The locate-then-edit approach reflects a powerful but limited metaphor: treating knowledge in LLMs as editable “code.” Techniques like ROME and MEMIT lend empirical support to this view, showing that factual associations are often localized and editable. However, their failure in multihop reasoning [70] reveals the boundaries of the metaphor. Updating one “line of code” (e.g., “A is the parent of B”) does not recompile the full “program” to reflect downstream deductions (e.g., “A is the grandparent of C”).
This suggests that factual storage and factual reasoning are distinct and entangled processes within transformer models. Moving from “fact editing” to reasoning path editing [71] is a frontier for future work—one that will require more advanced interpretability tools capable of tracing and altering full causal chains of computation within the network.

3.3. Inference-Time Mitigation Strategies

Inference-time mitigation strategies operate during text generation and offer a practical advantage: they do not require model retraining or parameter updates. These methods are often model-agnostic and applicable to proprietary or black-box APIs, making them attractive for deployment in real-world systems.
Broadly, these techniques fall into three categories:
  • Knowledge-Augmented Generation: Augment the prompt with retrieved external evidence.
  • Structured Reasoning and Self-Correction: Guide the generation process through explicit, multi-step reasoning [72].
  • Advanced Decoding and Intervention: Modify the decoding process or directly intervene in the model’s internal activations [73].

3.3.1. Retrieval-Augmented Generation (RAG)

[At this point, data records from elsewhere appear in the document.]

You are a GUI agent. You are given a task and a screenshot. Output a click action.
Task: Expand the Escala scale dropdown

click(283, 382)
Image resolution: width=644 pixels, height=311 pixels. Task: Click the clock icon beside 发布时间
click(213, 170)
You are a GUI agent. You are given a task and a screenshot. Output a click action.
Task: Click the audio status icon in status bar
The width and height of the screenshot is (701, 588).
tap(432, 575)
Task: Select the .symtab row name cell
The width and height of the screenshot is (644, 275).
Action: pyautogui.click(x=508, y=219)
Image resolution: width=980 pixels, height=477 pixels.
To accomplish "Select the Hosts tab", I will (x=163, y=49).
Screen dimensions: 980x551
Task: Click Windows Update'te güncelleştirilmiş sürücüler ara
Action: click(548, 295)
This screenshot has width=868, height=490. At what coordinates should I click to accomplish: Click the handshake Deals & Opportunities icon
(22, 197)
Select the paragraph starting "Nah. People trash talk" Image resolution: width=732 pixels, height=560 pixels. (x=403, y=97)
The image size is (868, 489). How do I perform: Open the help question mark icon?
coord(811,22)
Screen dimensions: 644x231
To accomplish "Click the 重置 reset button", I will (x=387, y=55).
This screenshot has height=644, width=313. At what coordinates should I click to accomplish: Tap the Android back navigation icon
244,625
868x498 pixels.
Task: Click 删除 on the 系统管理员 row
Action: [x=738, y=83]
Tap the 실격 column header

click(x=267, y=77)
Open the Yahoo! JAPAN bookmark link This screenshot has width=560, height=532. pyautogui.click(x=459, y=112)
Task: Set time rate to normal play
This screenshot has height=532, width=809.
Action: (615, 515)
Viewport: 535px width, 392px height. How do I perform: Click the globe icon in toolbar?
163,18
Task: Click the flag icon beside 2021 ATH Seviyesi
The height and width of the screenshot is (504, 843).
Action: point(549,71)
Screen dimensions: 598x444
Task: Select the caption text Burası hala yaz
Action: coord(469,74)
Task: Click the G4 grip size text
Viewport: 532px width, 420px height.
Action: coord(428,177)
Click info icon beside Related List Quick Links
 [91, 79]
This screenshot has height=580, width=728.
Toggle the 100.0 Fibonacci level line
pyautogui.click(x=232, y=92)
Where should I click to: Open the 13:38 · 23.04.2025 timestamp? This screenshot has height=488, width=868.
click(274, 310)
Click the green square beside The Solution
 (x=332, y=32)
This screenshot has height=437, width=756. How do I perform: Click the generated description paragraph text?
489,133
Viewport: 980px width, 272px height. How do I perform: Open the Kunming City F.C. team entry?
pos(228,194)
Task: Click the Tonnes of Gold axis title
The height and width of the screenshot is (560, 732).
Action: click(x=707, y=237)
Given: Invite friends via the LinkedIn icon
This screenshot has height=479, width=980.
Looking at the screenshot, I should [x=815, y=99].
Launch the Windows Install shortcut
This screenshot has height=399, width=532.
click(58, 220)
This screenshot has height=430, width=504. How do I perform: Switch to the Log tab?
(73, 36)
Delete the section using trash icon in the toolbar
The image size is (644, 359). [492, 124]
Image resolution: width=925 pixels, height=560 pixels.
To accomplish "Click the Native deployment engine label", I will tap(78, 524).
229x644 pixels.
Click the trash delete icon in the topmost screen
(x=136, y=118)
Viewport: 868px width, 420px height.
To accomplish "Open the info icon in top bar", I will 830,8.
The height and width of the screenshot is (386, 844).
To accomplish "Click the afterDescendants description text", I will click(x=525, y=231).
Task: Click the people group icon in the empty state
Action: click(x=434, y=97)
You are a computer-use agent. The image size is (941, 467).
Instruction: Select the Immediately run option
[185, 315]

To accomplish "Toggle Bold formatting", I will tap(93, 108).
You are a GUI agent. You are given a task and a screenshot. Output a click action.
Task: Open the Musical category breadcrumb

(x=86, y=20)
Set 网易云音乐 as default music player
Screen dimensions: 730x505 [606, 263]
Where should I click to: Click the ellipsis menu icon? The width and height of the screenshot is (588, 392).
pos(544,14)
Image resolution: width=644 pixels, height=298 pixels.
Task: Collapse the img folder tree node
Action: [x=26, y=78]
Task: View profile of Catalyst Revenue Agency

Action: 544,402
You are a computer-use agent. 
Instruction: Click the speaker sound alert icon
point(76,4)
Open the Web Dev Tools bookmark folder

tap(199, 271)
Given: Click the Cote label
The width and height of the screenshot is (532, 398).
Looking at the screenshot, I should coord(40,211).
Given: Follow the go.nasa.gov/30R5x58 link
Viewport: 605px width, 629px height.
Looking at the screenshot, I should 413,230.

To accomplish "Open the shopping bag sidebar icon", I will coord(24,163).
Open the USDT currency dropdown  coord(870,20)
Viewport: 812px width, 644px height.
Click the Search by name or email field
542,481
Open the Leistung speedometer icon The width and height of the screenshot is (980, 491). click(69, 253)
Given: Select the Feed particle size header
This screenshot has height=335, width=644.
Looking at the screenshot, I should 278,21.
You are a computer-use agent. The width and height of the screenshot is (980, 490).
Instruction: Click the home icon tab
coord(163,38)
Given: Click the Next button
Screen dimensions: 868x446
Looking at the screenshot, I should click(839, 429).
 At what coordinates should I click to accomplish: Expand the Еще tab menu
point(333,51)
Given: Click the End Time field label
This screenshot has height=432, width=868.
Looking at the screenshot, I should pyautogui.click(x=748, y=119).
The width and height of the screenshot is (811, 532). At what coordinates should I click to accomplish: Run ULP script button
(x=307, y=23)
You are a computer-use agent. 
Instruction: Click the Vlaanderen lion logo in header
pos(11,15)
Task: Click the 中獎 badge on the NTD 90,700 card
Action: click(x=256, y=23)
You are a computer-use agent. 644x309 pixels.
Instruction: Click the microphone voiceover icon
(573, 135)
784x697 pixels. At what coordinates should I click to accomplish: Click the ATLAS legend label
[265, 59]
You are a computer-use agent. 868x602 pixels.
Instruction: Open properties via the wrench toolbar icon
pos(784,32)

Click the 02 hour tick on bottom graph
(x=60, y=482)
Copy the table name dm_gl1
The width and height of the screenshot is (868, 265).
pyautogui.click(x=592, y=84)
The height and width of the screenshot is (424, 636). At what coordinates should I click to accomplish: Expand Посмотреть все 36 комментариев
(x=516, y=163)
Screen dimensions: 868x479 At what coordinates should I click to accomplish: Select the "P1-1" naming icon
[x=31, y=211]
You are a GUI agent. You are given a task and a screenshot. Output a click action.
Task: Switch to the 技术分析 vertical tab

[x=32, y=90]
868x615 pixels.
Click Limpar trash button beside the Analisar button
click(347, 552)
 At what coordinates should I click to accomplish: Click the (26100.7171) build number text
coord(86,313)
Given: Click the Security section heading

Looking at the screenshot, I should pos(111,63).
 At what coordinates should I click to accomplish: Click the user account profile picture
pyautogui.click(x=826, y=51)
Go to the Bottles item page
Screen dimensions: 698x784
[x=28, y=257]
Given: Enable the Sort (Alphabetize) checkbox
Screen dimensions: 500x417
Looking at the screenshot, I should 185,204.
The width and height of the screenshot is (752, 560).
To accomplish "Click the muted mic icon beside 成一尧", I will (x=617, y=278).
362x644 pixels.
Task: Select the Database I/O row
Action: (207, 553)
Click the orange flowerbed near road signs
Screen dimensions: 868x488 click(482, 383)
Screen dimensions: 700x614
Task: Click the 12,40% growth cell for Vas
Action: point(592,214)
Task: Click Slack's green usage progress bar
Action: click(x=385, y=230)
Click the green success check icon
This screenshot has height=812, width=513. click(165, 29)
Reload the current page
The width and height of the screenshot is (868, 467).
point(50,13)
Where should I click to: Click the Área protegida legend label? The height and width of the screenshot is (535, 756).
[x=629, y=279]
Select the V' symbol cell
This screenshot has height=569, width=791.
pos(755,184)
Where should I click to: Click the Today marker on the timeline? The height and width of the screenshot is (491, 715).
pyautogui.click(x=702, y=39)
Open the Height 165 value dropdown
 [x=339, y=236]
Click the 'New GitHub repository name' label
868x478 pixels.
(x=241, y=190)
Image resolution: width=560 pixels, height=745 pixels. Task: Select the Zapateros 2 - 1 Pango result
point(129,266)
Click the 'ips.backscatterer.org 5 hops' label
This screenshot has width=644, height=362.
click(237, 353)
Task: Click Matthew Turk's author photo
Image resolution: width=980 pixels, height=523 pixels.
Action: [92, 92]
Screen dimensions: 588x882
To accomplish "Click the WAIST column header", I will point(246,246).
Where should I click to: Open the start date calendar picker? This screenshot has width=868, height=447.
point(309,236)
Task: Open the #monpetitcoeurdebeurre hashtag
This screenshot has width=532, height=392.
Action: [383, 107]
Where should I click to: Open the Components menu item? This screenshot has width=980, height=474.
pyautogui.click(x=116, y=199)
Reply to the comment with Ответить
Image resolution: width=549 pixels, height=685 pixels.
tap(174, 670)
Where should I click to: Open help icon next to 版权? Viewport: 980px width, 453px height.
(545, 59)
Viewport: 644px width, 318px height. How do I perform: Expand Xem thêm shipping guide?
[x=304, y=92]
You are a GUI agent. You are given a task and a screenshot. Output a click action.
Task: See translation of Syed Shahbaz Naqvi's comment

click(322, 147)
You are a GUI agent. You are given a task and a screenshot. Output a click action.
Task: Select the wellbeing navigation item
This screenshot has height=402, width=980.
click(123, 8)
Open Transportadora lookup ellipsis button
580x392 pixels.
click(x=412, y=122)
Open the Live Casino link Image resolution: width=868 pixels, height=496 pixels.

RAG grounds model responses in external, verifiable sources. It follows a retrieve-augment-generate pipeline:
  • Retrieve: Search a knowledge base (e.g., via dense retrieval) using the user query.
  • Augment: Append retrieved evidence to the prompt.
  • Generate: Produce a response conditioned on both the query and the retrieved documents.
Modern RAG systems go beyond this basic structure. For instance:
  • Iterative RAG: Performs multiple rounds of retrieval and generation.
  • Self-Corrective RAG: The model generates a draft, then retrieves evidence to revise its own output.
While powerful, Retrieval-Augmented Generation (RAG) introduces new failure points, collectively termed RAG-induced hallucinations, which can manifest at various stages of the pipeline. The process often first breaks down at the retrieval stage, where the retriever may fail to fetch relevant documents due to a semantic mismatch with the user’s query (low recall), or it might retrieve noisy, irrelevant, or even contradictory documents (low precision). When such flawed context is passed to the generator, it can distract the model, leading to responses that are ungrounded or based on the wrong information. Furthermore, generation failure can occur even with perfectly relevant documents. The LLM might disregard the provided context and revert to its own parametric knowledge, misinterpret the retrieved text leading to a logically inconsistent response, or "over-extrapolate" from the evidence by fabricating plausible details that are not explicitly supported, a common issue in long-form generation tasks. Ultimately, the integrity of the entire RAG system depends on its knowledge base. If the source documents contain factual errors, biases, or outdated information, the RAG system will faithfully reproduce this misinformation under a veneer of authority. A significant challenge also arises when retrieved documents present conflicting information, forcing the model to synthesize an answer from contradictory sources, which can itself lead to hallucinations.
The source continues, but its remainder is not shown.